Duvauchelle had a population of 213 in the 2023 New Zealand census, an increase of 33 people (18.3%) since the 2018 census, and an increase of 3 people (1.4%) since the 2013 census. There were 105 males, 111 females, and 3 people of other genders in 105 dwellings. 1.4% of people identified as LGBTIQ+. The median age was 56.5 years (compared with 38.1 years nationally). There were 24 people (11.3%) aged under 15 years, 21 (9.9%) aged 15 to 29, 90 (42.3%) aged 30 to 64, and 81 (38.0%) aged 65 or older.

People could identify as more than one ethnicity. The results were 88.7% European (Pākehā); 7.0% Māori; 1.4% Pasifika; 7.0% Asian; 1.4% Middle Eastern, Latin American and African New Zealanders (MELAA); and 5.6% other, which includes people giving their ethnicity as "New Zealander". English was spoken by 98.6%, Māori by 2.8%, and other languages by 8.5%. No language could be spoken by 1.4% (e.g. too young to talk). The percentage of people born overseas was 19.7, compared with 28.8% nationally.

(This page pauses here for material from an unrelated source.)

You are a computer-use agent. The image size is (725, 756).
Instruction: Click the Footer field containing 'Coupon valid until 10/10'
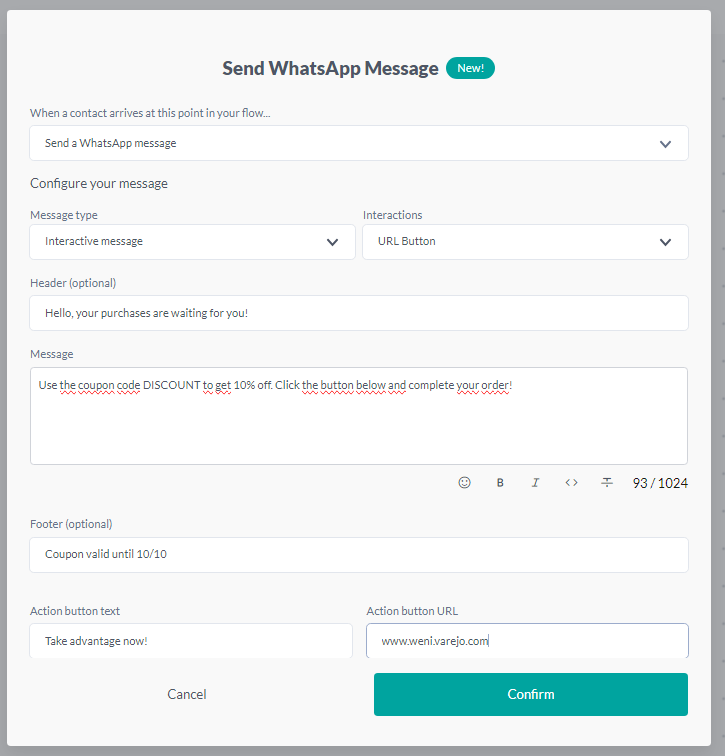click(358, 555)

Religious affiliations were 31.0% Christian, 1.4% Hindu, 1.4% Buddhist, and 1.4% New Age. People who answered that they had no religion were 60.6%, and 4.2% of people did not answer the census question.

Of those at least 15 years old, 36 (19.0%) people had a bachelor's or higher degree, 114 (60.3%) had a post-high school certificate or diploma, and 36 (19.0%) people exclusively held high school qualifications. The median income was $35,900, compared with $41,500 nationally. 15 people (7.9%) earned over $100,000 compared to 12.1% nationally. The employment status of those at least 15 was 90 (47.6%) full-time, 27 (14.3%) part-time, and 3 (1.6%) unemployed.

==Education==
Duvauchelle School is a contributing primary school catering for years 1 to 6. It had a roll of as of The school was established in 1860.